**SOURCE MATERIAL:**

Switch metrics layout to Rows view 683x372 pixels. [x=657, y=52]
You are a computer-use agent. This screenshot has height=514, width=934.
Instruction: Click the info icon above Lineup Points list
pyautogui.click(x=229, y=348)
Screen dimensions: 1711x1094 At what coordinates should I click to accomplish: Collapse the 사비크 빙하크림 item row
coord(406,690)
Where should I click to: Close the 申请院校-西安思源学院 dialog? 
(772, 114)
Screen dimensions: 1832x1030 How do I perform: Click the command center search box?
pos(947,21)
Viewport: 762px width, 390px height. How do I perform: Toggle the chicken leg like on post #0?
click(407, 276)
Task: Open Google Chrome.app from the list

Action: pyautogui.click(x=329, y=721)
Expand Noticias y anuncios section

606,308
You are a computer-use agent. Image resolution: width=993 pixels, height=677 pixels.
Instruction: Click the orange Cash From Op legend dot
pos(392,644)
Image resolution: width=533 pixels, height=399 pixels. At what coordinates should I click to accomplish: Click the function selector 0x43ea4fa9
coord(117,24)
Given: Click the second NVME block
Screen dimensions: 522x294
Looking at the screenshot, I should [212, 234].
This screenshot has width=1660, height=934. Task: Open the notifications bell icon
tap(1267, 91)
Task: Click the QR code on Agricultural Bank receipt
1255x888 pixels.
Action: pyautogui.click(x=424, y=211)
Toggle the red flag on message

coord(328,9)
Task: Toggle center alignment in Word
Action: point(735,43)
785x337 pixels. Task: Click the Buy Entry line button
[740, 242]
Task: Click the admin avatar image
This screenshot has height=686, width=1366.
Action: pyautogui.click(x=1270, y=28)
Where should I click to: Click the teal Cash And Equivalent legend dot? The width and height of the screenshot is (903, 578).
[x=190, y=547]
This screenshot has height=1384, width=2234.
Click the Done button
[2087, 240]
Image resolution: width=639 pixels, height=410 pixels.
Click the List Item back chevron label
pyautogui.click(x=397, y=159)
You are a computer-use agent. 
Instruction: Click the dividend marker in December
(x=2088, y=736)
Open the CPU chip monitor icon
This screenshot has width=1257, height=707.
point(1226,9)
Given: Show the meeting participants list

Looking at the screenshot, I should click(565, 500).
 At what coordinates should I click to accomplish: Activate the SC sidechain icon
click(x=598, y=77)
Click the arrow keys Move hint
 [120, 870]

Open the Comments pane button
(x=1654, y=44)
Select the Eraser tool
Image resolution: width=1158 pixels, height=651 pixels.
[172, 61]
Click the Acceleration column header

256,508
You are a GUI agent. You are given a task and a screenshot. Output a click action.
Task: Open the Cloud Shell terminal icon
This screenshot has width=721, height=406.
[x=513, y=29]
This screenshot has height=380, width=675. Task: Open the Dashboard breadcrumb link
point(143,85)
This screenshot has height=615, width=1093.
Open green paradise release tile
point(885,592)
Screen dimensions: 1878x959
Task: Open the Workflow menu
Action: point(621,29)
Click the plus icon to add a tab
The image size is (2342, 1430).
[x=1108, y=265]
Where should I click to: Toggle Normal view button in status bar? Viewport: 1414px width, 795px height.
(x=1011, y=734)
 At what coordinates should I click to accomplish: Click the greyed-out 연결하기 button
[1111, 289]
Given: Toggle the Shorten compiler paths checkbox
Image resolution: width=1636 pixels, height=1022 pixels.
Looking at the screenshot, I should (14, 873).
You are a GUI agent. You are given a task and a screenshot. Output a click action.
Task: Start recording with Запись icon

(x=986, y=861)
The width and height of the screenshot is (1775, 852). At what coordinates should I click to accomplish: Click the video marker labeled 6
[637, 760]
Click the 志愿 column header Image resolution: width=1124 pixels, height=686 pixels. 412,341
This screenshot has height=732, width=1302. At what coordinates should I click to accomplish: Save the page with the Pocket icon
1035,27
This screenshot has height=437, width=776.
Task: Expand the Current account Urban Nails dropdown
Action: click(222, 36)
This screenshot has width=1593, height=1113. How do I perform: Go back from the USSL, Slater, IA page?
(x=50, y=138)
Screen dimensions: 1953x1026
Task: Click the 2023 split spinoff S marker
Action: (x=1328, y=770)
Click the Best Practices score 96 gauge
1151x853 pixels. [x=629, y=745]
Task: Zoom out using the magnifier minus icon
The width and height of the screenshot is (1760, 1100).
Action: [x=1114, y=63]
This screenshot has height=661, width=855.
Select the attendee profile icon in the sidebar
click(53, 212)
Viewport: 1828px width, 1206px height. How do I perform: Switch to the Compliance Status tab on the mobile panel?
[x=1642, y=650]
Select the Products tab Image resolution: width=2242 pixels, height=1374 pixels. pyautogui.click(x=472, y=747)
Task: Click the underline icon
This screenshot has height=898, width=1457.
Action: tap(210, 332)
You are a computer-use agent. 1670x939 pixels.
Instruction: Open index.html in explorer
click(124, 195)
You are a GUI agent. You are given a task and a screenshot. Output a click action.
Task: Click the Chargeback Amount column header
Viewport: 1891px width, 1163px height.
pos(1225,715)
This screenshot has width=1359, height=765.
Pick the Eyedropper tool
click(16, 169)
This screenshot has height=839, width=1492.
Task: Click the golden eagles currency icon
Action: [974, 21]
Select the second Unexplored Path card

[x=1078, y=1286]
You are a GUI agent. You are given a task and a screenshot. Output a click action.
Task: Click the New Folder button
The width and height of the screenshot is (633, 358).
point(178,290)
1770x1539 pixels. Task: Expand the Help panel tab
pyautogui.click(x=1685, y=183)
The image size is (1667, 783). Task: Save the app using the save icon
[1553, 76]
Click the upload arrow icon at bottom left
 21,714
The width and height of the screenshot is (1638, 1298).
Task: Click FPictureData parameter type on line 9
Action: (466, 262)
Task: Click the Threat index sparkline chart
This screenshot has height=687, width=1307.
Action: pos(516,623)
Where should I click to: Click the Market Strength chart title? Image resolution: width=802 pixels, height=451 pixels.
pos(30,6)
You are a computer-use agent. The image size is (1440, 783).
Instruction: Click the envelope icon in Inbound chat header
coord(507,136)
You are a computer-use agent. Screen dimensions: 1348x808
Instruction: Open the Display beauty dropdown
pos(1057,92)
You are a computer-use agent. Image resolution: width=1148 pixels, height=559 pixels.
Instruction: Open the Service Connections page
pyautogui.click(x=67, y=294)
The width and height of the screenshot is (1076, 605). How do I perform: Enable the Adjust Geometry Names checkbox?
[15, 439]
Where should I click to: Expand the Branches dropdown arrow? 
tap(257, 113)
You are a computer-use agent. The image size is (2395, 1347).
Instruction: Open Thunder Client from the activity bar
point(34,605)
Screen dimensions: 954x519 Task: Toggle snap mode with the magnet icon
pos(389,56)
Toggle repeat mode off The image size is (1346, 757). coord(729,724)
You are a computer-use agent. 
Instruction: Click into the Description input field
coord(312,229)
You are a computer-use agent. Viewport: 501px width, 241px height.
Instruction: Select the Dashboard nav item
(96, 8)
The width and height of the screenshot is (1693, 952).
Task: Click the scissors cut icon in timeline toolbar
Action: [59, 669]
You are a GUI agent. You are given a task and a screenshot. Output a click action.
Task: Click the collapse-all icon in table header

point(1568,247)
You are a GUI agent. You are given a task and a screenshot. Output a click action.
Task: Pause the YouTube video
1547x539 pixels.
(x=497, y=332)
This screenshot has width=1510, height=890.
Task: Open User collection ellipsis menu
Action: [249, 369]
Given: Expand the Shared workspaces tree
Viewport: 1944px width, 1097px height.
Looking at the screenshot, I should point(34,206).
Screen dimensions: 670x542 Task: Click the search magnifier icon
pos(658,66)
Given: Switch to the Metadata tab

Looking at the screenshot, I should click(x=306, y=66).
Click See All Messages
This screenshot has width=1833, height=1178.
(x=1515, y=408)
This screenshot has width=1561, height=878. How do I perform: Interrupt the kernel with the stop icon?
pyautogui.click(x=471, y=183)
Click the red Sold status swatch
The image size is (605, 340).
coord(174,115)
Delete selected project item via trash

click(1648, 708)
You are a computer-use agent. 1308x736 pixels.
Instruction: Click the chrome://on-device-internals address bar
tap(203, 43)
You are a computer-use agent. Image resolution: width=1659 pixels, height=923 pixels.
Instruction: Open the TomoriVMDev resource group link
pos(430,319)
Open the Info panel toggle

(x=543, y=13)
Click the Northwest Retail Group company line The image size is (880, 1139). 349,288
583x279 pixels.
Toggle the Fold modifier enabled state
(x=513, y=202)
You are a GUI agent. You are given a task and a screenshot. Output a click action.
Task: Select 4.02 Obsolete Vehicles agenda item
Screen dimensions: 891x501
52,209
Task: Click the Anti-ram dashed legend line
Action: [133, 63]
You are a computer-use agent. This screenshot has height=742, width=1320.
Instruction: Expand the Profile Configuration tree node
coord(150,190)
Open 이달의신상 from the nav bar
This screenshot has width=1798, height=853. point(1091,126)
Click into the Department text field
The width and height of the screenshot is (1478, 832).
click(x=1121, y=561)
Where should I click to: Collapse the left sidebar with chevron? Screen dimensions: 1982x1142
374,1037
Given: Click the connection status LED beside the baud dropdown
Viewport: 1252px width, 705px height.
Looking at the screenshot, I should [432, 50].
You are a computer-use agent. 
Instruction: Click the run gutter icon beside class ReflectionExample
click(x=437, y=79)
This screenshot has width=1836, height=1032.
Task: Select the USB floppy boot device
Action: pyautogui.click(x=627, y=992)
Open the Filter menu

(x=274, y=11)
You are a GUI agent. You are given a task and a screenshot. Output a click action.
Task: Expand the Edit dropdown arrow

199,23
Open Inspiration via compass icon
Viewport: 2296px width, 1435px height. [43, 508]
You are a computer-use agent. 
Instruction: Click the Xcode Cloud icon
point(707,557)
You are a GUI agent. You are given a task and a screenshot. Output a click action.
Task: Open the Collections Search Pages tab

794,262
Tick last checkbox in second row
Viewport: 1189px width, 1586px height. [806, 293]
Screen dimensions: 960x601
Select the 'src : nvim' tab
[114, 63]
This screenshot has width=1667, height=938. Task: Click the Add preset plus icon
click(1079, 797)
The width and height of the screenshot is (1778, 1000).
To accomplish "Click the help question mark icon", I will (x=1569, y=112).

**YOUR OBJECTIVE:**
In the listing above, find the line containing "This screenshot has height=732, width=1302." and the line containing "This screenshot has width=1359, height=765.", then quote both, plus every line between them, exactly as written.

**RESULT FOR THIS TASK:**
This screenshot has height=732, width=1302. At what coordinates should I click to accomplish: Save the page with the Pocket icon
1035,27
This screenshot has height=437, width=776.
Task: Expand the Current account Urban Nails dropdown
Action: click(222, 36)
This screenshot has width=1593, height=1113. How do I perform: Go back from the USSL, Slater, IA page?
(x=50, y=138)
Screen dimensions: 1953x1026
Task: Click the 2023 split spinoff S marker
Action: (x=1328, y=770)
Click the Best Practices score 96 gauge
1151x853 pixels. [x=629, y=745]
Task: Zoom out using the magnifier minus icon
The width and height of the screenshot is (1760, 1100).
Action: [x=1114, y=63]
This screenshot has height=661, width=855.
Select the attendee profile icon in the sidebar
click(53, 212)
Viewport: 1828px width, 1206px height. How do I perform: Switch to the Compliance Status tab on the mobile panel?
[x=1642, y=650]
Select the Products tab Image resolution: width=2242 pixels, height=1374 pixels. pyautogui.click(x=472, y=747)
Task: Click the underline icon
This screenshot has height=898, width=1457.
Action: tap(210, 332)
You are a computer-use agent. 1670x939 pixels.
Instruction: Open index.html in explorer
click(124, 195)
You are a GUI agent. You are given a task and a screenshot. Output a click action.
Task: Click the Chargeback Amount column header
Viewport: 1891px width, 1163px height.
pos(1225,715)
This screenshot has width=1359, height=765.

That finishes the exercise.